- Task prompt
All of the lines below need to be copied exactly, apart from the pictures.

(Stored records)

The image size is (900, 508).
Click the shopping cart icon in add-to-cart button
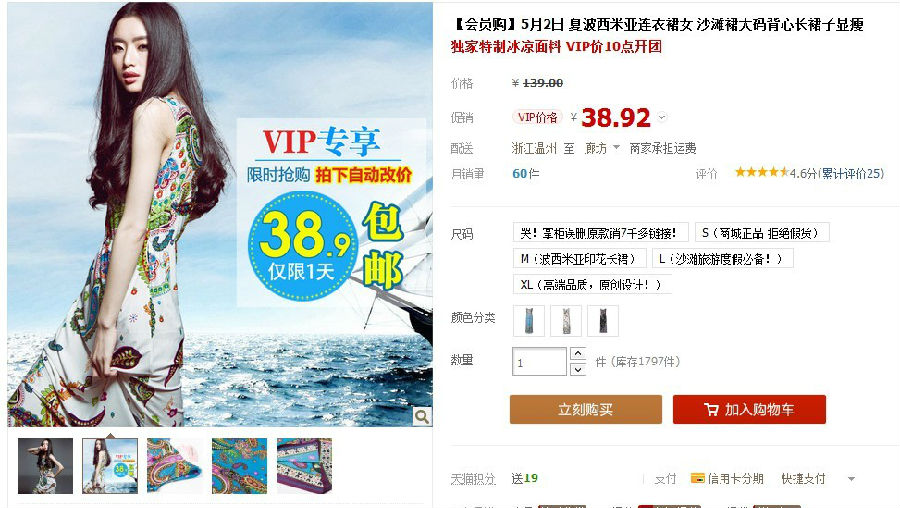point(711,409)
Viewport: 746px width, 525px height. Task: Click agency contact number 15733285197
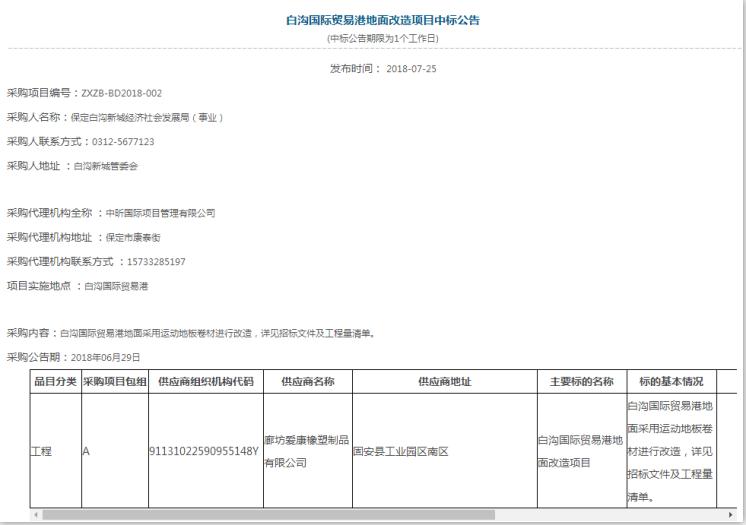(x=156, y=262)
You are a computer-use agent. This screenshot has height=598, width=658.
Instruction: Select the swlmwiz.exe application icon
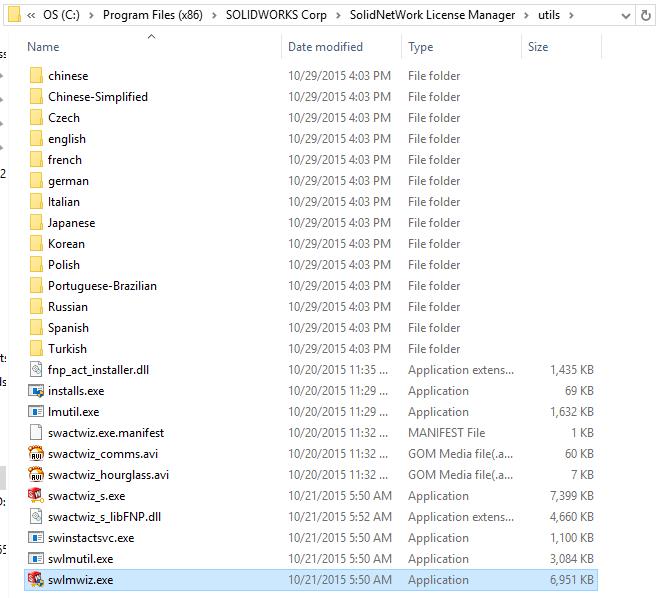tap(36, 580)
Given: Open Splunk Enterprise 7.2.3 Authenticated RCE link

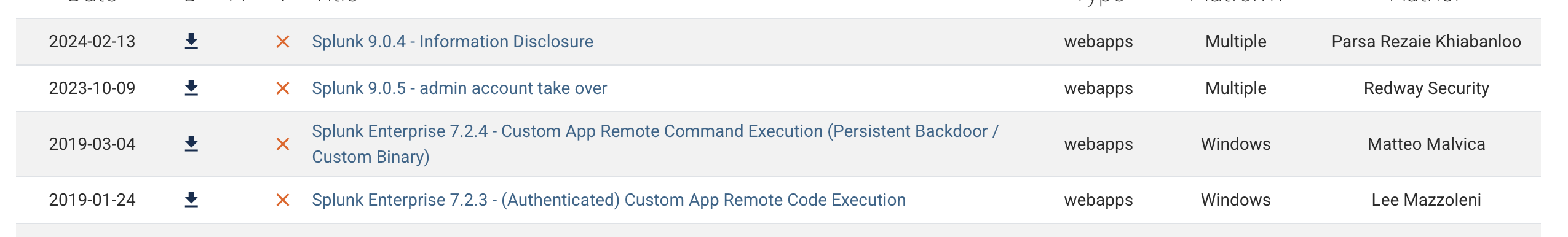Looking at the screenshot, I should pyautogui.click(x=609, y=200).
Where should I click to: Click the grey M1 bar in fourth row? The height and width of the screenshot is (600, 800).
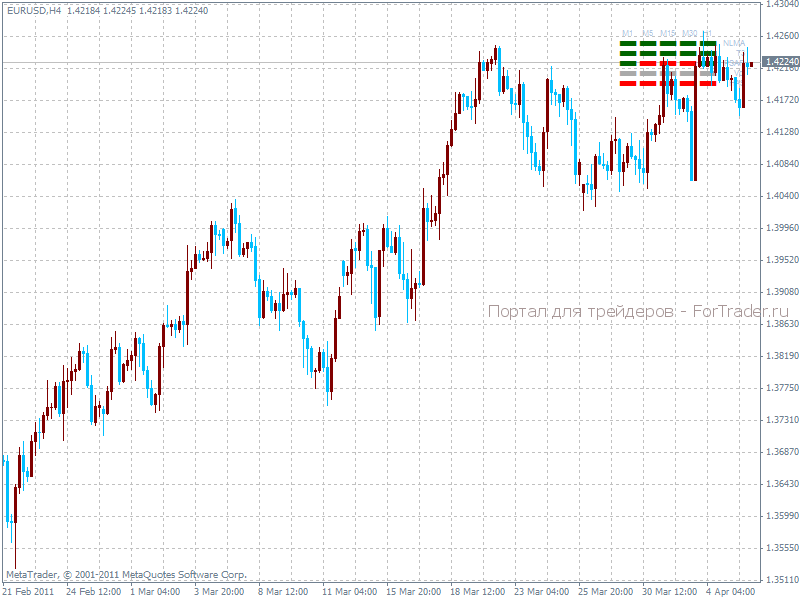click(x=628, y=73)
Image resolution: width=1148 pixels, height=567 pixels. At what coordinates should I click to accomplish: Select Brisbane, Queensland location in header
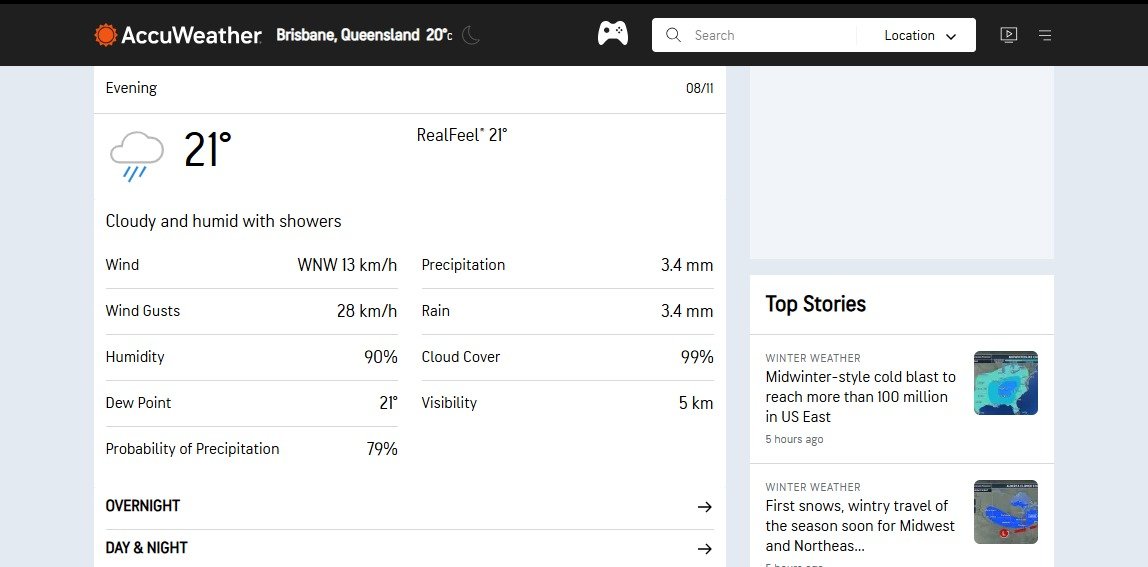coord(347,35)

- Result below
The image size is (900, 508).
Click the shopping cart icon in add-to-cart button
point(711,409)
Viewport: 746px width, 525px height. Task: Click agency contact number 15733285197
(x=156, y=262)
You are a computer-use agent. This screenshot has height=598, width=658.
Instruction: Select the swlmwiz.exe application icon
tap(36, 580)
Given: Open Splunk Enterprise 7.2.3 Authenticated RCE link

Looking at the screenshot, I should pyautogui.click(x=609, y=200).
Where should I click to: Click the grey M1 bar in fourth row? The height and width of the screenshot is (600, 800).
click(x=628, y=73)
Image resolution: width=1148 pixels, height=567 pixels. At what coordinates should I click to accomplish: Select Brisbane, Queensland location in header
coord(347,35)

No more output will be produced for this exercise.